Jet Dock’s ’833 patent discloses a "floating
drive-on dry dock" assembly for personal
watercraft, and a method for its use. The dock allows
watercraft to be stored out of water, and also allows the
users of the watercraft to get on
or off the craft without getting into the water.
Zeppelin's accused product, the Sport Port Ultra dock
("Ultra"), is also a floating dock for storing watercraft that keeps the hull of the
craft is above the waterline when it is on the dock.
On appeal Zeppelin argued that the district court erred in
construing two limitations of the
asserted method claims. Asserted independent claim 1 provides
in pertinent part as follows:
1. A method of placing a floating craft having a hull with
an upwardly curved bow onto a dry
dock comprising the steps of:
selecting a plurality of floatation
units from a first group of
floatation units having a first
buoyancy and a second group having a second buoyancy. . . .
assembling the selected units to form a dock having an
axial extent defining a
craft-receiving surface which is above the surface of the
water when the dock does not have
a craft on it, using flexible
joints between the
units which permit adjacent
units to flex downwardly with respect to each
other upon the imposition of a downward load, driving
the craft up and onto the dock . . . .
’833 patent, col. 7, l. 28 - col. 8,
l. 6. 2
Zeppelin challenged the district court’s construction of
the term "flexible joints between
the units." The district court construed the term to mean
"a point or position in the interval
or position separating the floatation units of the dock, which
point or position is capable of
bending or flexing." Zeppelin argued that the district
court erred in its construction
because the term "joint" in the claims must refer to
a tangible object, not merely a
"conceptual" "point." Zeppelin
proposed that the term "flexible joints between the
units" should be construed to mean "a configuration
or component connecting the flotation
units of the dock, which configuration or component is capable
of bending or flexing."
The CAFC disagreed with Zeppelin,
holding that Zeppelin’s proposed construction is incorrect
because the "flexibility"
referred to in the ’833 patent is not that the material
forming the joints itself is flexible,
but rather that the joints permit the floatation units to flex
and bend relative to each other.
Zeppelin also challenged the district court’s
construction of the term "floatation units."

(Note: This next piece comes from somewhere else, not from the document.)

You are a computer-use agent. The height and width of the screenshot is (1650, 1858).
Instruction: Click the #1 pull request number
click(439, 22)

The district court construed the term to mean "an
individual structural constituent of a whole
(i.e., the dry dock claimed in the ’833 patent) which is
buoyed on water." The district court
also determined that the "floatation units" must be
"airtight" but not necessarily "hollow."
The CAFC concluded that one skilled in
the art would understand the term "floatation units"
to be referring to units that are hollow as well as
airtight. In support of its conclusion, the CAFC
referred to characterization of the '883 patent as a
"floating, drive-on dry dock assembly for small craft
[that] is assembled from two kinds of hollow floatation
units." '833 patent, abstract (emphasis added). Also
in the '833 patent, the specification describes prior art as
having "hollow cubical units[.]" '833 patent
, col. 1, II. 21-24 (emphasis added).
Furthermore, and the CAFC added most
importantly, in the Summary of the Invention, the '833 patent
states: The dock is "assembled from a combination of tall
and short, hollow, air-tight floatation units."

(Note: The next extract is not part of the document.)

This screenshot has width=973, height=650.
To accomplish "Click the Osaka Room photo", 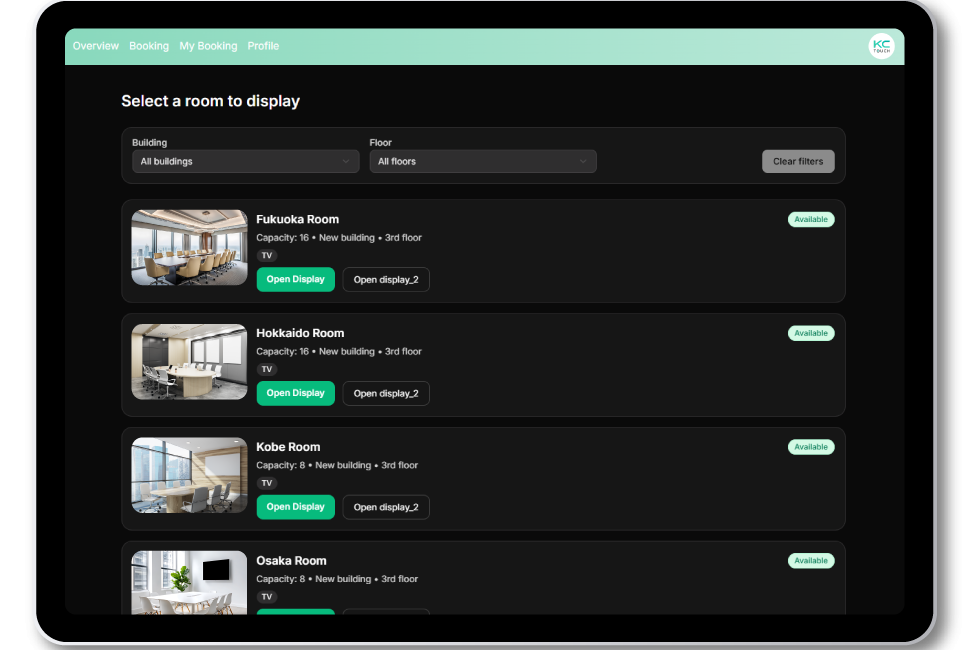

Id. col 1, ll. 66-67 (emphasis added). And finally, in the
preferred embodiment "all of the
floatation units 12a-l and
14a-g are
hollow and air tight." Id. col. 3, ll. 27-28 (emphasis added).

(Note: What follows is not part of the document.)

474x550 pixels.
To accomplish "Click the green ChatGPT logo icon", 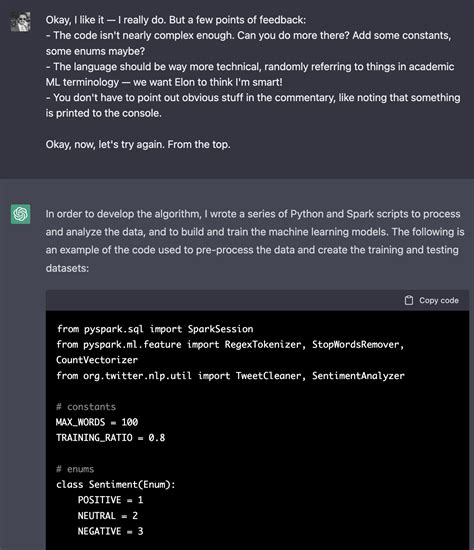I will pyautogui.click(x=20, y=214).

As a result, the CAFC held that in
light of the patent's disclosure, one skilled in the art would
understand that the "floatation units" in the
claimed invention are hollow. Further, the CAFC
rejected Zeppelin's argument that to
construe the "floatation units" as hollow would be
importing a limitation into the claims
because the specification makes clear that hollowness is an
inherent characteristic of the
"floatation units" in the claimed invention.